As compared to the bank’s performance on the advances front, the deposit growth was muted. As at the end of June 2007, SBI’s deposits grew by 19% YoY, lower than the sector average. The cost of deposits increased from 4.6% in June 2006 to 5.4% in June 2007. This was due to the bank’s successive increases in deposit rates in 2006 and 2007. However, the bank’s CASA (current account savings account) ratio dropped from 42.7% in 1QFY07 to 41.1% in 1QFY08. While the net interest margins have declined by 10 basis points over that of 1QFY07, the same have remained stable over that in March 2007.

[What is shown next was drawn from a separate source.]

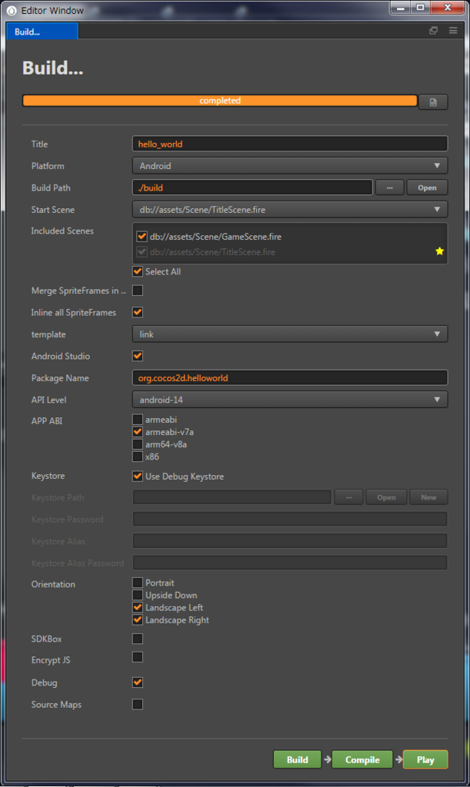Screen dimensions: 470x787
Task: Click the completed progress bar
Action: click(219, 101)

Other income dampener: SBI’s other income dropped by 52% YoY in 1QFY08. Yield on investments (including CRR) decreased to 6.2% in 1QFY08 from 7.2% in 1QFY08. However, the bank’s non-interest income grew by 18.7% YoY. Despite the 16% YoY growth in fee income, the fall in the bank’s other income considerably dented its margins. Nonetheless, the write backs of provisions to the tune of Rs 3.7 bn on account of the investments in the AFS (available for sale) category (due to softening of yields in GSecs) have offered a major boost to the bank’s bottomline.

Lower employee costs filter in: SBI’s staff costs registered a contraction of nearly 5% (as percentage of total income) during FY07. The staff costs have grown marginally (5.3% YoY in 1QFY08). Having said that, the cost to income ratio increased from 50% in 1QFY07 to 55% in 1QFY08. While nearly 7,000 employees exited the bank under an exit policy in FY07, around 6,000 employees are expected to retire annually for the next couple of years. We expect the same to reduce further going forward as 38,000 employees retire from the bank’s payrolls by 2010. The new recruitments of the bank are merely 15% of the total number of employees retiring every year.

NPAs - No surprises: SBI reported no negative surprises on the NPAs side with both gross and net NPAs reducing to 3.1% and 1.6% of advances respectively in 1QFY08, from 3.6% and 1.8% respectively in 1QFY07. However, the NPA provision coverage ratio of the bank has marginally come down to 48.8% in 1QFY08 from 50.3% in 1QFY07.

Capital raising and group restructuring in the offing: The bank plans to raise Rs 150 bn within the current financial year to bolster capital and meet the growing credit demand. This may be by way of debt or equity or a combination of the two. The bank expects its CAR (13.1% in 1QFY08) to be impacted by 80 basis points due to Basel II compliance. The promoter stake (59%) in the bank has been sold by the RBI to the government.

SBI is planning to foray into general insurance and has shortlisted two to three foreign players in the segment. The bank is also planning to get into pension funds management through either SBI Life or SBI Mutual Fund. Entry into the financial planning and wealth management segments is also on the cards. Going forward, the bank is planning to set up an NBFC that would be a holding company for all its non-banking businesses and would be listed separately.

What to expect?
At the current price of Rs 1,592, the stock is trading at 1.4 times our estimated FY10 standalone adjusted book value. The lower effective tax rate is expected to sustain going forward. While we anticipate lower growth and muted margins in the near term, the bank, given its balance sheet size, penetration and the possibility of merger with associates remains a preferred play for the long term.